Please return each of the entries that follow, unchanged in every word.

Top of Data records

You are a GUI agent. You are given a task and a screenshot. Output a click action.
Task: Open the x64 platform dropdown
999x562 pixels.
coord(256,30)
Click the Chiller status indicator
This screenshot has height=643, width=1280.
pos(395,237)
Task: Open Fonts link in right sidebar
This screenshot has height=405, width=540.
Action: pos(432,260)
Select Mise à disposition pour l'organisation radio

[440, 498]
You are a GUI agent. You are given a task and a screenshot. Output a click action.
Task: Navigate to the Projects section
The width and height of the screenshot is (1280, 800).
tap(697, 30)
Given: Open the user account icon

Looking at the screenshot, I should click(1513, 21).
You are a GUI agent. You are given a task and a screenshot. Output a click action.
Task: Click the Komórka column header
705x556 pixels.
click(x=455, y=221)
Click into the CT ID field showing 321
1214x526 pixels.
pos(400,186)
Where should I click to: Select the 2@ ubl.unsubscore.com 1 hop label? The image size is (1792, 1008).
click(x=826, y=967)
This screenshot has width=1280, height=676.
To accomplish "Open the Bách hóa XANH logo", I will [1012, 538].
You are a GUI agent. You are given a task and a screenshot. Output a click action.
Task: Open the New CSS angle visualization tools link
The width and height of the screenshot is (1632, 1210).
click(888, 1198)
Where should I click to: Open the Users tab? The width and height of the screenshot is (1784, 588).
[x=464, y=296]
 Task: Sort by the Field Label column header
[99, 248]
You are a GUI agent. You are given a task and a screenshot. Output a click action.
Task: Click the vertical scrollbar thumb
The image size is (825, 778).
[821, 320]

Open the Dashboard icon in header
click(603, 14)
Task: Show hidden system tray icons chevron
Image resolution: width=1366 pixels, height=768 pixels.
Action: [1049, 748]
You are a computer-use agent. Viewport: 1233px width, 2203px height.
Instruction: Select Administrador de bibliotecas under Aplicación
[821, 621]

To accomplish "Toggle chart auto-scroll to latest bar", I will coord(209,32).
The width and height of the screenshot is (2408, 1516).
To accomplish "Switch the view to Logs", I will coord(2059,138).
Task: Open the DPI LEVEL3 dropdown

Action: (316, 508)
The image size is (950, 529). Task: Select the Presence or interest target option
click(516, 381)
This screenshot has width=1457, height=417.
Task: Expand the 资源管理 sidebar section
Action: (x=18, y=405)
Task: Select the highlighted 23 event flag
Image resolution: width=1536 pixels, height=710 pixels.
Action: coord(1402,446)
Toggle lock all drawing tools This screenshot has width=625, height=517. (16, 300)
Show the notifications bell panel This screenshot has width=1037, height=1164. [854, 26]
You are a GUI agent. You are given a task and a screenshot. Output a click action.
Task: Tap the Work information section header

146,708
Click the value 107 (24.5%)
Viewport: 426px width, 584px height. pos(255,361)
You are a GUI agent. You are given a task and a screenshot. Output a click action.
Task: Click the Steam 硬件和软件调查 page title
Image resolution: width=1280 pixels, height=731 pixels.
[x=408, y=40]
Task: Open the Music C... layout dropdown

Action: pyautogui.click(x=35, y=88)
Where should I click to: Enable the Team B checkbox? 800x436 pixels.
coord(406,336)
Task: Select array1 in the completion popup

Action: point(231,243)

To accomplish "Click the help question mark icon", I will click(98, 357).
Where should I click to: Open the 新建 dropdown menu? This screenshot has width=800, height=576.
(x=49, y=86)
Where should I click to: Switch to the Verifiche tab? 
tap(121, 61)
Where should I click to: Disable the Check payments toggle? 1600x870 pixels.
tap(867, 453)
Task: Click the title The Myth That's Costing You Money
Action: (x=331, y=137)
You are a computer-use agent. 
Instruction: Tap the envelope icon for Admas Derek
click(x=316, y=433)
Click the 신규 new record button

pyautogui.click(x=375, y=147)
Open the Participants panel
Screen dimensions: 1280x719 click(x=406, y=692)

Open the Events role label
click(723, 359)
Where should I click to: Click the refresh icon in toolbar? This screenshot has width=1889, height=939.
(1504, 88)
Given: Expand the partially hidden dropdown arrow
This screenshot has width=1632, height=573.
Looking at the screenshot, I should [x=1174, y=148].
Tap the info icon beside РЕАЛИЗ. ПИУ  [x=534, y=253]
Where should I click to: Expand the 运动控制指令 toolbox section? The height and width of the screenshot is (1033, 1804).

Bottom of Data records

Solution to the exercise:
You are a GUI agent. You are given a task and a screenshot. Output a click action.
Task: Open the x64 platform dropdown
999x562 pixels.
coord(256,30)
Click the Chiller status indicator
This screenshot has height=643, width=1280.
pos(395,237)
Task: Open Fonts link in right sidebar
This screenshot has height=405, width=540.
Action: pos(432,260)
Select Mise à disposition pour l'organisation radio

[440, 498]
You are a GUI agent. You are given a task and a screenshot. Output a click action.
Task: Navigate to the Projects section
The width and height of the screenshot is (1280, 800).
tap(697, 30)
Given: Open the user account icon

Looking at the screenshot, I should click(1513, 21).
You are a GUI agent. You are given a task and a screenshot. Output a click action.
Task: Click the Komórka column header
705x556 pixels.
click(x=455, y=221)
Click into the CT ID field showing 321
1214x526 pixels.
pos(400,186)
Where should I click to: Select the 2@ ubl.unsubscore.com 1 hop label? The image size is (1792, 1008).
click(x=826, y=967)
This screenshot has width=1280, height=676.
To accomplish "Open the Bách hóa XANH logo", I will [1012, 538].
You are a GUI agent. You are given a task and a screenshot. Output a click action.
Task: Open the New CSS angle visualization tools link
The width and height of the screenshot is (1632, 1210).
click(888, 1198)
Where should I click to: Open the Users tab? The width and height of the screenshot is (1784, 588).
[x=464, y=296]
 Task: Sort by the Field Label column header
[99, 248]
You are a GUI agent. You are given a task and a screenshot. Output a click action.
Task: Click the vertical scrollbar thumb
The image size is (825, 778).
[821, 320]

Open the Dashboard icon in header
click(603, 14)
Task: Show hidden system tray icons chevron
Image resolution: width=1366 pixels, height=768 pixels.
Action: [1049, 748]
You are a computer-use agent. Viewport: 1233px width, 2203px height.
Instruction: Select Administrador de bibliotecas under Aplicación
[821, 621]

To accomplish "Toggle chart auto-scroll to latest bar", I will coord(209,32).
The width and height of the screenshot is (2408, 1516).
To accomplish "Switch the view to Logs", I will coord(2059,138).
Task: Open the DPI LEVEL3 dropdown

Action: (316, 508)
The image size is (950, 529). Task: Select the Presence or interest target option
click(516, 381)
This screenshot has width=1457, height=417.
Task: Expand the 资源管理 sidebar section
Action: (x=18, y=405)
Task: Select the highlighted 23 event flag
Image resolution: width=1536 pixels, height=710 pixels.
Action: coord(1402,446)
Toggle lock all drawing tools This screenshot has width=625, height=517. (16, 300)
Show the notifications bell panel This screenshot has width=1037, height=1164. [854, 26]
You are a GUI agent. You are given a task and a screenshot. Output a click action.
Task: Tap the Work information section header

146,708
Click the value 107 (24.5%)
Viewport: 426px width, 584px height. pos(255,361)
You are a GUI agent. You are given a task and a screenshot. Output a click action.
Task: Click the Steam 硬件和软件调查 page title
Image resolution: width=1280 pixels, height=731 pixels.
[x=408, y=40]
Task: Open the Music C... layout dropdown

Action: pyautogui.click(x=35, y=88)
Where should I click to: Enable the Team B checkbox? 800x436 pixels.
coord(406,336)
Task: Select array1 in the completion popup

Action: point(231,243)

To accomplish "Click the help question mark icon", I will click(98, 357).
Where should I click to: Open the 新建 dropdown menu? This screenshot has width=800, height=576.
(x=49, y=86)
Where should I click to: Switch to the Verifiche tab? 
tap(121, 61)
Where should I click to: Disable the Check payments toggle? 1600x870 pixels.
tap(867, 453)
Task: Click the title The Myth That's Costing You Money
Action: (x=331, y=137)
You are a computer-use agent. 
Instruction: Tap the envelope icon for Admas Derek
click(x=316, y=433)
Click the 신규 new record button

pyautogui.click(x=375, y=147)
Open the Participants panel
Screen dimensions: 1280x719 click(x=406, y=692)

Open the Events role label
click(723, 359)
Where should I click to: Click the refresh icon in toolbar? This screenshot has width=1889, height=939.
(1504, 88)
Given: Expand the partially hidden dropdown arrow
This screenshot has width=1632, height=573.
Looking at the screenshot, I should [x=1174, y=148].
Tap the info icon beside РЕАЛИЗ. ПИУ  [x=534, y=253]
Where should I click to: Expand the 运动控制指令 toolbox section? The height and width of the screenshot is (1033, 1804).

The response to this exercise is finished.